Records from a data source
----

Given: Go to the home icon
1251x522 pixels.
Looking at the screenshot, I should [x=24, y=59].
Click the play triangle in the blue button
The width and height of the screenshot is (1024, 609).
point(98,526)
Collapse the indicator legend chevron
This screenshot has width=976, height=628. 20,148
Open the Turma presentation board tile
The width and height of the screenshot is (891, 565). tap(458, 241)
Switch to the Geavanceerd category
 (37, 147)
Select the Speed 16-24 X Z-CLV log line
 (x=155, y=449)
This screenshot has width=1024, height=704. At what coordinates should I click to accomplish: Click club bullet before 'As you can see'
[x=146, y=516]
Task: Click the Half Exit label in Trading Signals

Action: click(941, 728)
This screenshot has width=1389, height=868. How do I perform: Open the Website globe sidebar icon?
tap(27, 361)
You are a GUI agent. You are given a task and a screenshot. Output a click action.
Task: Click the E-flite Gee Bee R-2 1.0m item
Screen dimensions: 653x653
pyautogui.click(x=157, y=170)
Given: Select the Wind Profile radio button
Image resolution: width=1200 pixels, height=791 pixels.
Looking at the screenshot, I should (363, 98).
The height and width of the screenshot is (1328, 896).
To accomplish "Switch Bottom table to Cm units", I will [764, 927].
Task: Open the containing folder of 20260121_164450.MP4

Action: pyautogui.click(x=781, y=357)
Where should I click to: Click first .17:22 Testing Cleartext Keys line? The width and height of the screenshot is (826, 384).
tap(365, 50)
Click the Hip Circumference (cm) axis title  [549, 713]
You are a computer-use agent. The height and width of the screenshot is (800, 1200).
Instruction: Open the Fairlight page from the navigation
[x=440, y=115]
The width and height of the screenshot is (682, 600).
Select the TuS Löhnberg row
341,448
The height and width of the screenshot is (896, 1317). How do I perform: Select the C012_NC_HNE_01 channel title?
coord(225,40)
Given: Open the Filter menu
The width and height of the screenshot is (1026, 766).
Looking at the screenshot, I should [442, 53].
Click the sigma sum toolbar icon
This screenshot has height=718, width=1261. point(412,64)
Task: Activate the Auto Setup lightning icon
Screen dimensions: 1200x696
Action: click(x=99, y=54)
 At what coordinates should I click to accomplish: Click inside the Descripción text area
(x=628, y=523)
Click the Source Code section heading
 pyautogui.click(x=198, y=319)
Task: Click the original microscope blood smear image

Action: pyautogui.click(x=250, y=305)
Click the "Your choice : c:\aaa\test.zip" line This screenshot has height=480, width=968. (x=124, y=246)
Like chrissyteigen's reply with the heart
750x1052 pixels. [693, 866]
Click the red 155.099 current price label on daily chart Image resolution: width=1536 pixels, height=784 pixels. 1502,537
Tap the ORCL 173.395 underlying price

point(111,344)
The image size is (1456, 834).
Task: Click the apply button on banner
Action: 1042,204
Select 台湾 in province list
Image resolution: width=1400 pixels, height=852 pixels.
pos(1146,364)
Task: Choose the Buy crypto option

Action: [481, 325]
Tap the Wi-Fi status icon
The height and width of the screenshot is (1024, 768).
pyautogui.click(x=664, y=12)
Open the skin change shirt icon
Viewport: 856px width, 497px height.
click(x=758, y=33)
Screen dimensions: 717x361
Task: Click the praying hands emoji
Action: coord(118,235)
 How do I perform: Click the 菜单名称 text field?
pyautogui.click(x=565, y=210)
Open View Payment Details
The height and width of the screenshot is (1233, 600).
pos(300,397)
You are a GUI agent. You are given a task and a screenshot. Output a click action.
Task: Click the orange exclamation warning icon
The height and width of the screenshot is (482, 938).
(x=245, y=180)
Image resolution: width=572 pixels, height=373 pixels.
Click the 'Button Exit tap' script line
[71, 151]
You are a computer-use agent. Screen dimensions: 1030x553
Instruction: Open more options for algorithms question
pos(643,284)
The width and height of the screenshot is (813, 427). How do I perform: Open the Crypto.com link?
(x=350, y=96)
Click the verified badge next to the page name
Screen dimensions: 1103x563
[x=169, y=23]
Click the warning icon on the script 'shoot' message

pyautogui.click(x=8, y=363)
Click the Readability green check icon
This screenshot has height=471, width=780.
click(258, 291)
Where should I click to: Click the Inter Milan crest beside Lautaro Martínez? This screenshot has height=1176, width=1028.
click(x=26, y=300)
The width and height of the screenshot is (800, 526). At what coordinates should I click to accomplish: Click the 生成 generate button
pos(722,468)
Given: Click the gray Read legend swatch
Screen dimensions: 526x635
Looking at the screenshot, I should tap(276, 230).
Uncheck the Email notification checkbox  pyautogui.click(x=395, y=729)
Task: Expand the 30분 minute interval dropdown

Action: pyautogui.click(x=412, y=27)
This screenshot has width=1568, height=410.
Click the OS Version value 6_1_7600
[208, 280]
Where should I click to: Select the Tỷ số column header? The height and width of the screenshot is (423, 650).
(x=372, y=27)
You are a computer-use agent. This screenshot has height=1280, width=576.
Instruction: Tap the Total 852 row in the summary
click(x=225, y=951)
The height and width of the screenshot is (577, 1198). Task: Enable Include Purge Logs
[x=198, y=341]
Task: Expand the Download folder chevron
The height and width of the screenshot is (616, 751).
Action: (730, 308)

----

PROMPT
The answer is the full set of records above, repeated exactly.

ANSWER TO THIS EXERCISE
Given: Go to the home icon
1251x522 pixels.
Looking at the screenshot, I should [x=24, y=59].
Click the play triangle in the blue button
The width and height of the screenshot is (1024, 609).
point(98,526)
Collapse the indicator legend chevron
This screenshot has width=976, height=628. 20,148
Open the Turma presentation board tile
The width and height of the screenshot is (891, 565). tap(458, 241)
Switch to the Geavanceerd category
 (37, 147)
Select the Speed 16-24 X Z-CLV log line
 (x=155, y=449)
This screenshot has width=1024, height=704. At what coordinates should I click to accomplish: Click club bullet before 'As you can see'
[x=146, y=516]
Task: Click the Half Exit label in Trading Signals

Action: click(941, 728)
This screenshot has width=1389, height=868. How do I perform: Open the Website globe sidebar icon?
tap(27, 361)
You are a GUI agent. You are given a task and a screenshot. Output a click action.
Task: Click the E-flite Gee Bee R-2 1.0m item
Screen dimensions: 653x653
pyautogui.click(x=157, y=170)
Given: Select the Wind Profile radio button
Image resolution: width=1200 pixels, height=791 pixels.
Looking at the screenshot, I should (363, 98).
The height and width of the screenshot is (1328, 896).
To accomplish "Switch Bottom table to Cm units", I will [764, 927].
Task: Open the containing folder of 20260121_164450.MP4

Action: pyautogui.click(x=781, y=357)
Where should I click to: Click first .17:22 Testing Cleartext Keys line? The width and height of the screenshot is (826, 384).
tap(365, 50)
Click the Hip Circumference (cm) axis title  [549, 713]
You are a computer-use agent. The height and width of the screenshot is (800, 1200).
Instruction: Open the Fairlight page from the navigation
[x=440, y=115]
The width and height of the screenshot is (682, 600).
Select the TuS Löhnberg row
341,448
The height and width of the screenshot is (896, 1317). How do I perform: Select the C012_NC_HNE_01 channel title?
coord(225,40)
Given: Open the Filter menu
The width and height of the screenshot is (1026, 766).
Looking at the screenshot, I should [442, 53].
Click the sigma sum toolbar icon
This screenshot has height=718, width=1261. point(412,64)
Task: Activate the Auto Setup lightning icon
Screen dimensions: 1200x696
Action: click(x=99, y=54)
 At what coordinates should I click to accomplish: Click inside the Descripción text area
(x=628, y=523)
Click the Source Code section heading
 pyautogui.click(x=198, y=319)
Task: Click the original microscope blood smear image

Action: pyautogui.click(x=250, y=305)
Click the "Your choice : c:\aaa\test.zip" line This screenshot has height=480, width=968. (x=124, y=246)
Like chrissyteigen's reply with the heart
750x1052 pixels. [693, 866]
Click the red 155.099 current price label on daily chart Image resolution: width=1536 pixels, height=784 pixels. 1502,537
Tap the ORCL 173.395 underlying price

point(111,344)
The image size is (1456, 834).
Task: Click the apply button on banner
Action: 1042,204
Select 台湾 in province list
Image resolution: width=1400 pixels, height=852 pixels.
pos(1146,364)
Task: Choose the Buy crypto option

Action: [481, 325]
Tap the Wi-Fi status icon
The height and width of the screenshot is (1024, 768).
pyautogui.click(x=664, y=12)
Open the skin change shirt icon
Viewport: 856px width, 497px height.
click(x=758, y=33)
Screen dimensions: 717x361
Task: Click the praying hands emoji
Action: coord(118,235)
 How do I perform: Click the 菜单名称 text field?
pyautogui.click(x=565, y=210)
Open View Payment Details
The height and width of the screenshot is (1233, 600).
pos(300,397)
You are a GUI agent. You are given a task and a screenshot. Output a click action.
Task: Click the orange exclamation warning icon
The height and width of the screenshot is (482, 938).
(x=245, y=180)
Image resolution: width=572 pixels, height=373 pixels.
Click the 'Button Exit tap' script line
[71, 151]
You are a computer-use agent. Screen dimensions: 1030x553
Instruction: Open more options for algorithms question
pos(643,284)
The width and height of the screenshot is (813, 427). How do I perform: Open the Crypto.com link?
(x=350, y=96)
Click the verified badge next to the page name
Screen dimensions: 1103x563
[x=169, y=23]
Click the warning icon on the script 'shoot' message

pyautogui.click(x=8, y=363)
Click the Readability green check icon
This screenshot has height=471, width=780.
click(258, 291)
Where should I click to: Click the Inter Milan crest beside Lautaro Martínez? This screenshot has height=1176, width=1028.
click(x=26, y=300)
The width and height of the screenshot is (800, 526). At what coordinates should I click to accomplish: Click the 生成 generate button
pos(722,468)
Given: Click the gray Read legend swatch
Screen dimensions: 526x635
Looking at the screenshot, I should tap(276, 230).
Uncheck the Email notification checkbox  pyautogui.click(x=395, y=729)
Task: Expand the 30분 minute interval dropdown

Action: pyautogui.click(x=412, y=27)
This screenshot has width=1568, height=410.
Click the OS Version value 6_1_7600
[208, 280]
Where should I click to: Select the Tỷ số column header? The height and width of the screenshot is (423, 650).
(x=372, y=27)
You are a computer-use agent. This screenshot has height=1280, width=576.
Instruction: Tap the Total 852 row in the summary
click(x=225, y=951)
The height and width of the screenshot is (577, 1198). Task: Enable Include Purge Logs
[x=198, y=341]
Task: Expand the Download folder chevron
The height and width of the screenshot is (616, 751).
Action: (730, 308)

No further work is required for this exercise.